Genetics 2 min read

Basketball Star’s Diagnosis Puts Spotlight on Inherited Genetic Disorder Known as Marfan Syndrome

By John Lugo

Isaiah Austin thought he had done everything right. The 7-foot athlete trained his way into becoming a key basketball player for Baylor University and had aspirations to play professionally in the NBA.

Then he found out the reason why his dream would never come true: Marfan syndrome.

As defined by the Mayo Clinic, Marfan syndrome is “an inherited disorder that affects connective tissue — the fibers that support and anchor your organs and other structures in your body. Marfan syndrome most commonly affects the heart, eyes, blood vessels, and skeleton.”

Austin learned about his genetic disorder during the mandatory health screening for everyone joining the NBA Draft. The league’s medical staff agreed to further genetic testing after an abnormality was discovered during Austin’s echocardiogram, an ultrasound for the heart.

But possibly the first sign that Austin had Marfan syndrome was the retinal injury he suffered in middle school. A baseball hit to his right eye loosened Austin’s retina, which detached two years later. Because of its effect on the body’s connective tissues, Marfan syndrome is  known to increase the likelihood of retinal detachment. But despite the partial blindness (now full blindness) in his right eye, Austin still went on to play for Baylor and became an important part of the team, which advanced to the Sweet 16 in this year’s NCAA Championships.
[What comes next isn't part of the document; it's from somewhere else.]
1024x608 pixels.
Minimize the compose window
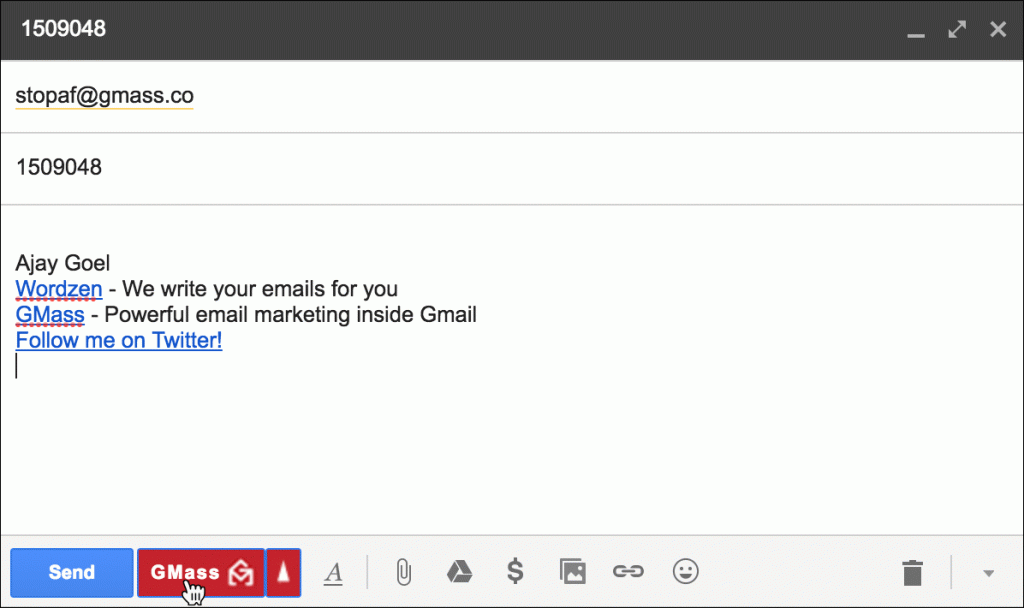pos(915,32)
The biggest risk of Marfan syndrome, a disorder that affects 1 in 5,000, is the potential damage to the aorta. With Marfan, the aorta can weaken and slowly come apart. Aortic aneurysms are another possibility. Both results can be life-threatening.

It’s fortunate for Austin that the NBA discovered his disorder and may have saved his life, but what about everyone else? According to the Marfan Foundation, nearly half the people who have Marfan syndrome don’t know it.

Though not all people with Marfan syndrome have the same features, there are some signs to look for, including a tall and thin build; long arms, legs, fingers, and toes; a curving spine similar to scoliosis; a chest that sinks in or sticks out; flat feet; crowded teeth; and stretch marks not related to weight loss or gain. Other signs of Marfan syndrome include problems with the aorta, sudden lung collapse, and vision issues such as early glaucoma and cataracts.

If you think you or your child might have Marfan syndrome, the Marfan Foundation recommends that you gather your family history and contact a doctor who has experience with genetic disorders.